# Task
Could you extend the post on image recognition by equilateral encoding, continuing after its final line?

# Passage shown
Context
I recently started reading the book Artificial Intelligence for Humans, Volume 1: Fundamental Algorithms by Jeff Heaton. Upon finishing reading the chapter Normalizing Data, I decided to practice what I had just learnt to hopefully finally understand 100 % of a special algorithm : equilateral encoding.
Equilateral Encoding
The purpose of this algorithm is to normalize N categories by creating an equilateral triangle of N - 1 dimensions. Each vertex in that triangle is a category and so, because of the properties of the equilateral triangle, it's easy to construct this structure with medians of 1 unit.
For selecting a category, all you need is a location vector of N - 1 dimensions that's ideally inside the equilateral triangle. For example, consider the vertex C and point c. The vertex C is 100% of a specified category, whilst the point c is 0% of that category. The vertices A and B are also 0% of C's category. In other words, the further away a location vector is from a vertex along its median axis, the less it belongs to the vertex`s category. Also, if the mentioned axis distance is greater than the length of a median (all medians have the same length in an equilateral triangle, which is the range of values in this context), then the location vector absolutely does not belong to the specified category.
The reason why we just don't select directly a category is because this algorithm is originally for machine learning. It quantifies qualitative data, shares the blame better and uses less memory than simpler algorithms, as it uses N - 1 dimensions.
The Application
First of, here's the link to my application : https://github.com/benoit-dubreuil/image-recognition-by-equilateral-encoding
How It Works
To be able to know the similarities between two images, a comparison must be done. Using the equilateral encoding algorithm, a pixel versus pixel comparison is the only way to do so and thus shapes do not count towards the similarities between the two images.
What category should we use to compare images? Well, colors of course!

# Stored records
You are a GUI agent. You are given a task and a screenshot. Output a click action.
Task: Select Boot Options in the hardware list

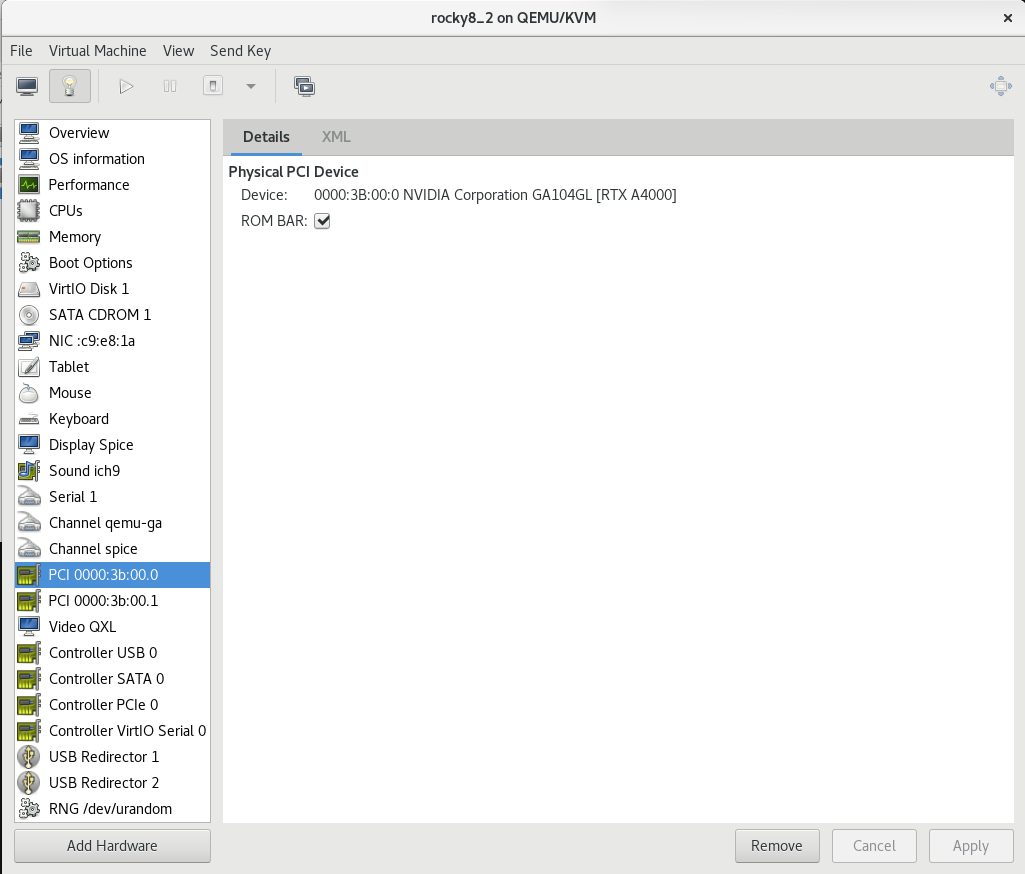point(90,263)

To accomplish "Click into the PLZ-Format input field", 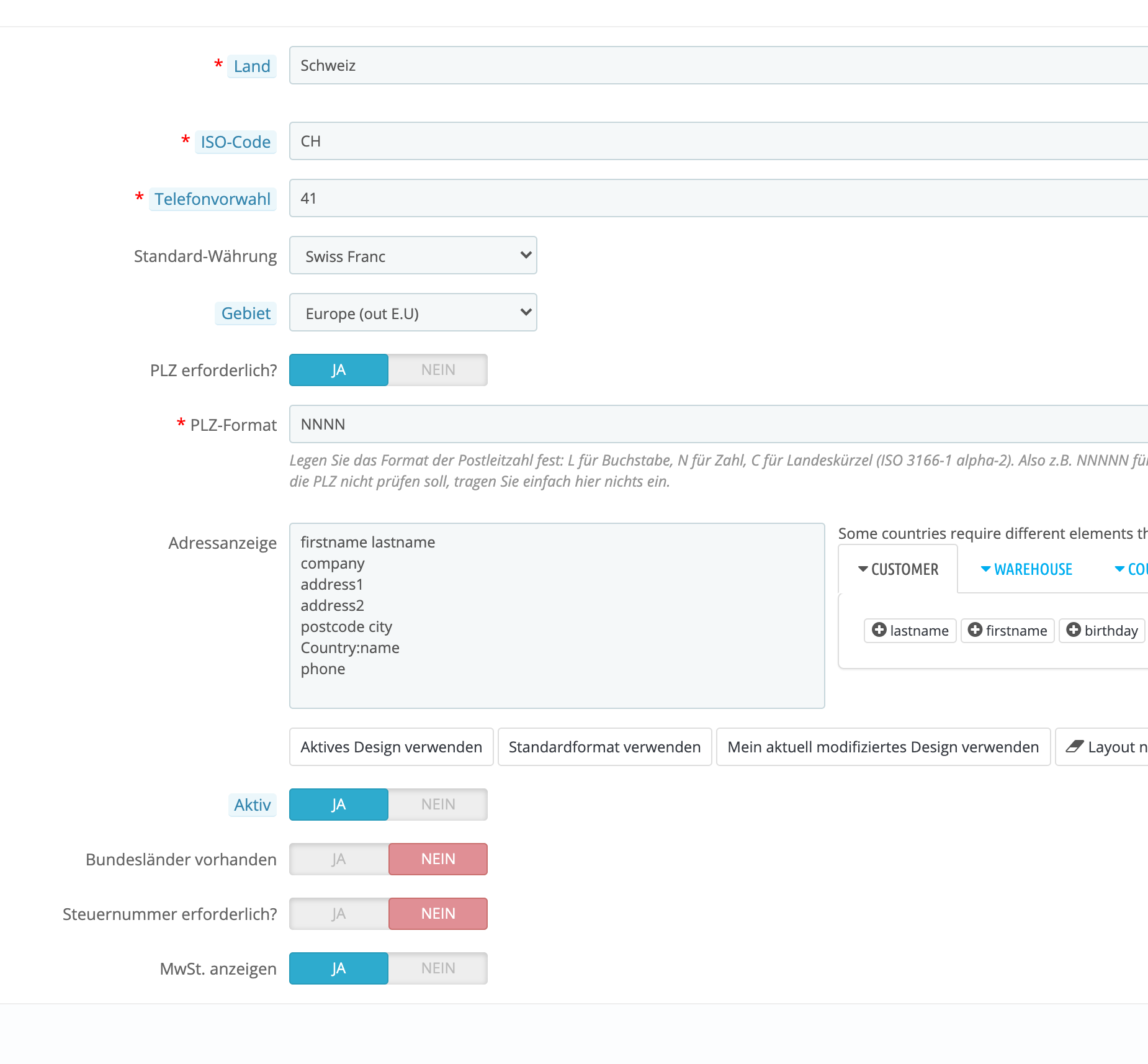I will click(x=719, y=424).
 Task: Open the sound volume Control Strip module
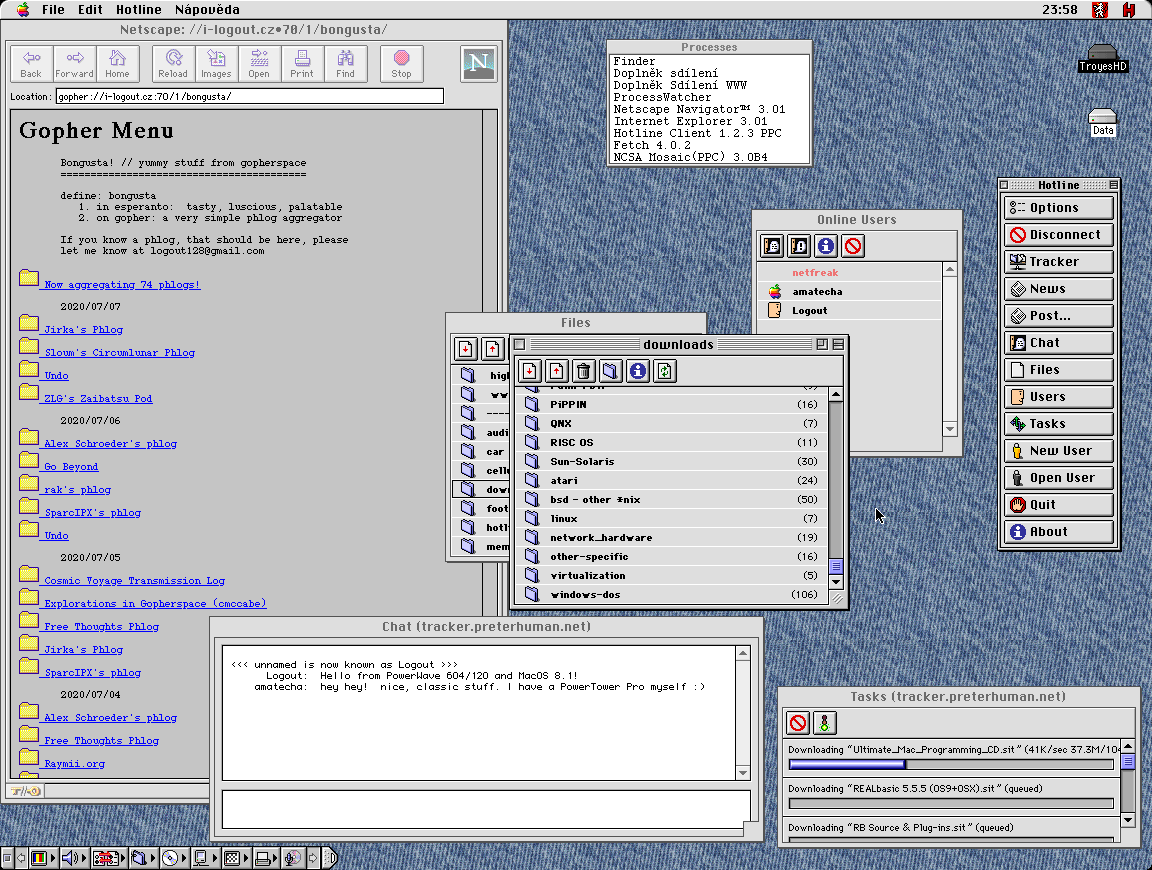[x=71, y=857]
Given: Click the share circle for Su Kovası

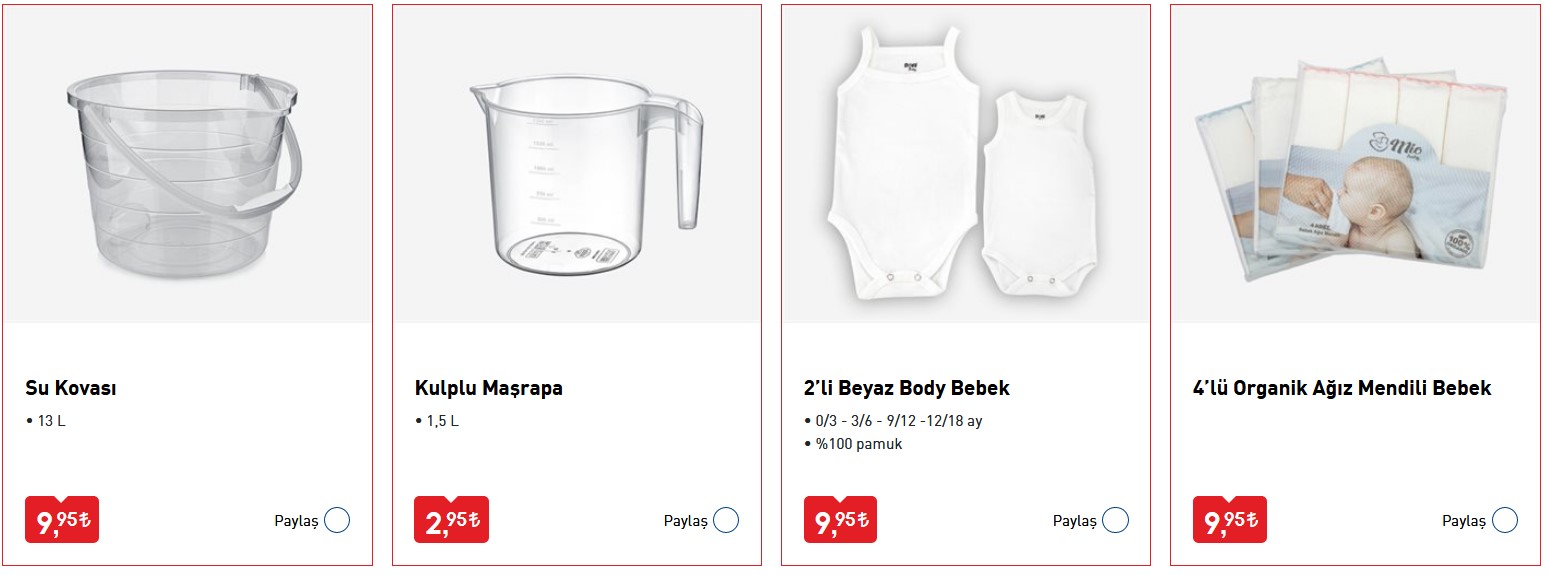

# Task output
Here are the colors I specified as categories :
- Red
- Green
- Blue
- White
- Black
The algorithm will select the closest category for each pixel according to the differences between both colors and save it's location vector in an array. Then, when both images are loaded, compare each image pixels against each other by computing the median distance, as mentioned before, between both of them. Simply project the first pixel's vector onto the other one and compute the Euclidean distance to get the median distance.
Sum all computed median distances
This way, it would also works if there were location vectors not totally on a vertex, even though it doesn't happen for the just described comparison algorithm.
Preliminaries
Of course, this can be really slow for immense images. Downscale the images to have a maximum width and height, 32 pixels in my case. Also, remove the transparency as it is not a color component in itself.
If both images do not have the same aspect ratio and so not the same downscaled dimensions, then consider using extremely different location vectors and so just different categories for "empty" pixels against non-empty pixels.
The Code
The equilateral encoding table :
package org.benoitdubreuil.iree.model;
import org.benoitdubreuil.iree.utils.MathUtils;
/**
* The image data for the image recognition by equilateral encoding.
* <p>
* See the author Jeff Heaton of this algorithm and his book that contains everything about it :
* <a href="https://www.heatonresearch.com/book/aifh-vol1-fundamental.html">Artificial Intelligence for Humans, Vol 1: Fundamental Algorithms</a>
* <p>
* The base source code for the equilateral encoding algorithm :
* <a href="https://github.com/jeffheaton/aifh/blob/master/vol1/java-examples/src/main/java/com/heatonresearch/aifh/normalize/Equilateral.java">Equilateral.java</a>
*/
public class EquilateralEncodingTable {
// The algorithm with only one category does not make sense
private static final int MIN_CATEGORIES_FOR_ENCODING = 2;
private int m_categoryCount;
private int m_dimensionCount;
private double m_lowestValue;
private double m_highestValue;
private double m_valueRange;
private double[][] m_categoriesCoordinates;
public EquilateralEncodingTable(int categoryCount, double lowestValue, double highestValue) {
if (categoryCount < MIN_CATEGORIES_FOR_ENCODING) {
throw new ArrayIndexOutOfBoundsException("Not enough categories for equilateral encoding");
}
this.m_categoryCount = categoryCount;
this.m_dimensionCount = computeDimensionCount(categoryCount);
this.m_lowestValue = lowestValue;
this.m_highestValue = highestValue;
this.m_valueRange = highestValue - lowestValue;
this.m_categoriesCoordinates = computeEquilateralEncodingTable();
}
/**
* Encodes a supplied index and gets the equilaterally encoded coordinates at that index.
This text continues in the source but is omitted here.